The emotions of administrators are a trickier issue for the other members of the IEP team because people don’t usually climb that high up the political ladder by wearing their hearts on their sleeves all the time. Being a smooth operator is more likely to garner success than constant hysterics. That said, school site staff are more likely to see fireworks behind closed doors without parents present than would be seen if the parents were around.
I spoke once to an occupational therapist who ended up quitting her district job and going into private practice because she got sick and tired of getting screamed at (literally) by the district’s director of pupil services for actually pointing out when children had apparent visual processing disorders. This particular director of pupil services (who was finally asked by her employer to leave after decades of tyranny) was worried that any reference to visual processing deficits would result in parents asking for vision therapy services, which this particular administrator didn’t believe in and didn’t want to pay for. During the IEP meetings, this administrator would just sit at the table turning shades of purple and red while saying “no” and making excuses or just flat out saying “we’re not going to even consider that.” Behind closed doors, she would verbally abuse her staff for any suggestions they made during the meetings or statements they had incidentally made to parents that “put ideas” into the parents’ heads about what they might ask for.
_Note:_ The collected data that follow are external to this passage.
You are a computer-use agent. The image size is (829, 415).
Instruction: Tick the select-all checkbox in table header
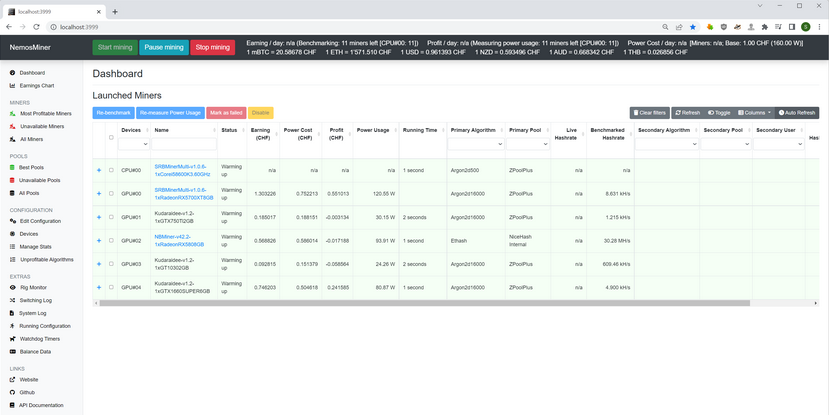[x=111, y=137]
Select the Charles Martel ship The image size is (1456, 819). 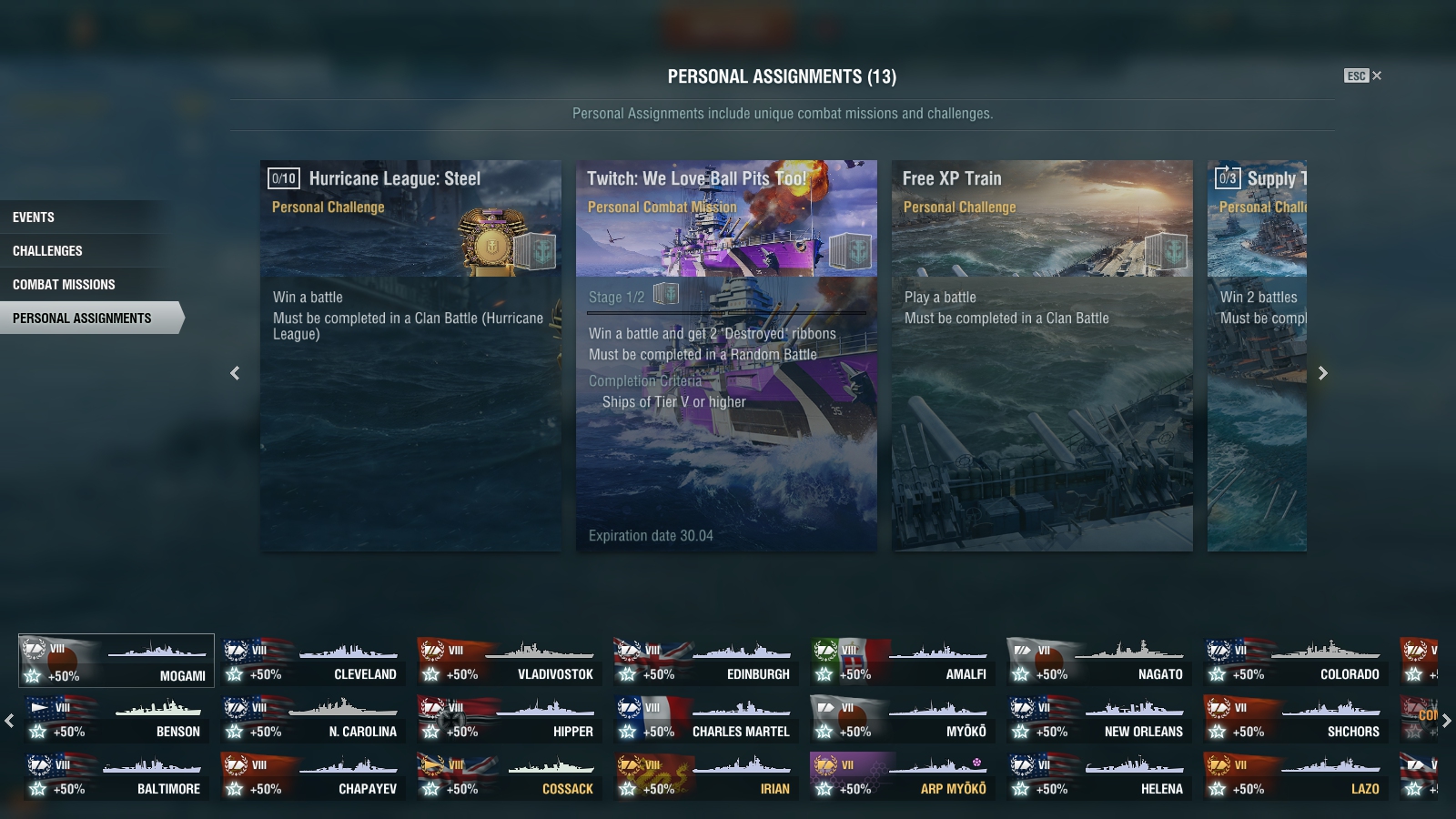pos(705,718)
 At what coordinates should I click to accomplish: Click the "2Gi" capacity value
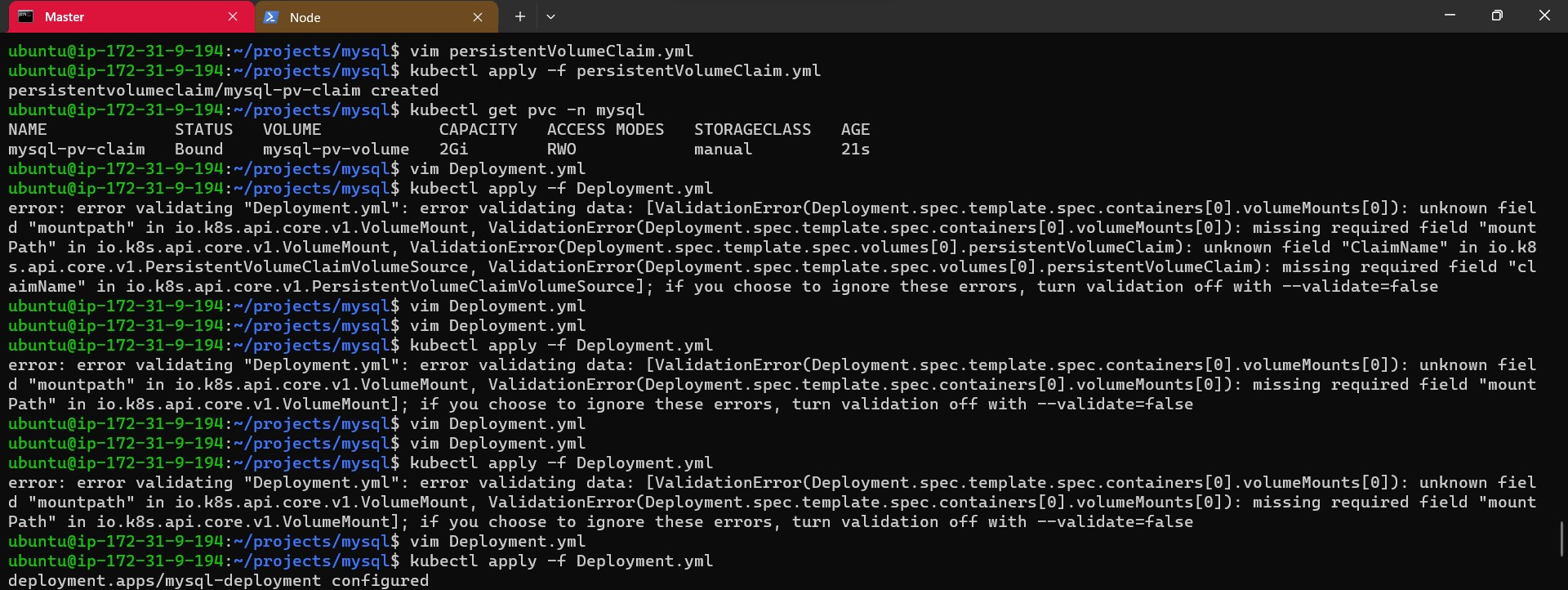[453, 150]
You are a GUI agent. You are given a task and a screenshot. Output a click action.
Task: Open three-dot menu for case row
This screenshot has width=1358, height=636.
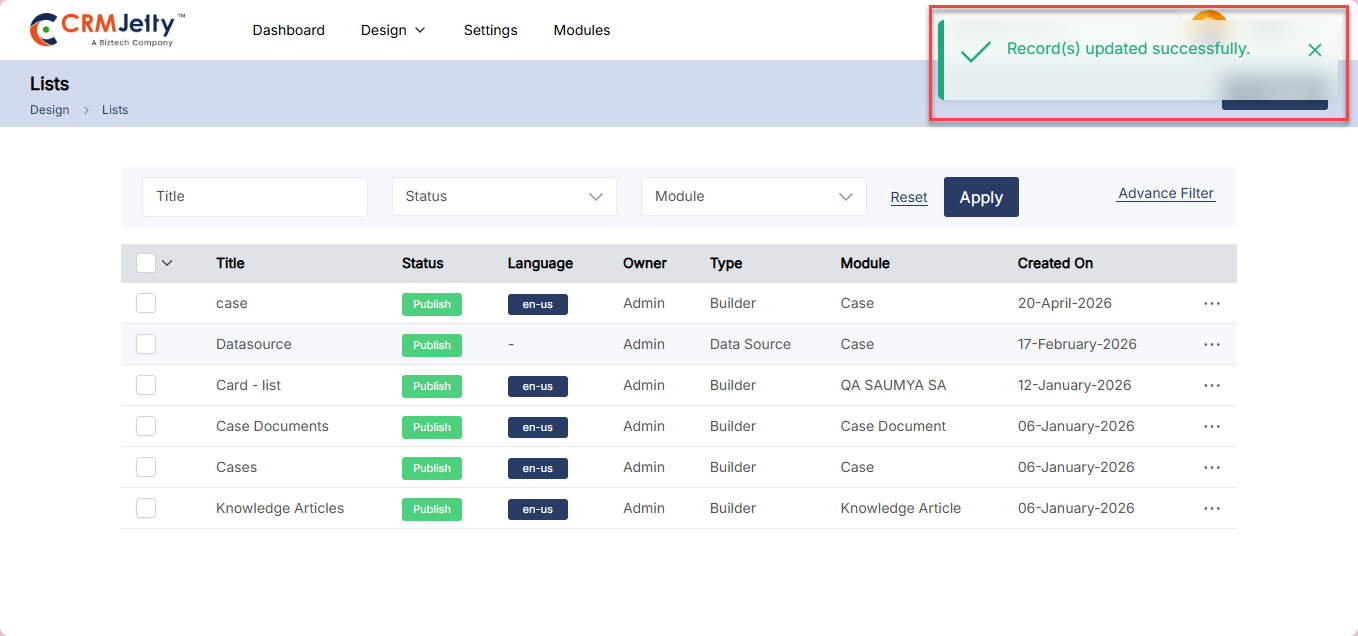pyautogui.click(x=1212, y=303)
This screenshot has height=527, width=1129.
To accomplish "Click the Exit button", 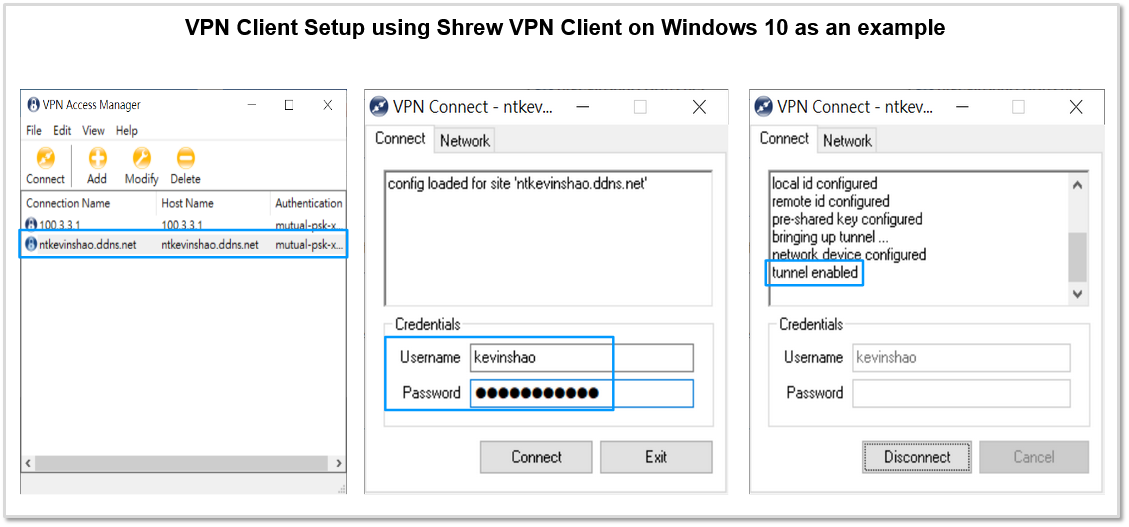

Different from teachers and school site staff, high-level administrators have power and that changes how they respond emotionally to situations. Parents can become frustrated and distraught because they feel powerless in the IEP process and their children are suffering.? Teachers can become frustrated and distraught because they are sandwiched between parents who are turning to them for answers and holding them to very high expectations and administrators who are expecting them to follow internal processes and procedures that might not actually support what it is they need to do, leaving them caught in the middle. That’s a powerless feeling, as well.
Administrators are sandwiched between IEP teams and school boards, the first asking for things and the other often trying to prevent expenditures. That’s the hierarchy regardless of an administrator’s motivations or intent. The difference is that most administrators have gotten fairly accomplished at dancing around the issues and finding ways to push through the things they want to see achieved and saying “no” to things they are less inclined to support. More so than parents and teachers, administrators’ personal opinions can and do influence outcomes. This can make them arrogant and full of themselves if they aren’t very nice people. Power can easily corrupt.
Parents, teachers, and administrators all need to work together collaboratively in order for special education students to be appropriately served, but without understanding and respecting the pressures and feelings of all the different team players, that just isn’t possible. You have to keep your brain turned on and your eyes and ears open at all times. It takes sustained effort, but it’s worth it in the end.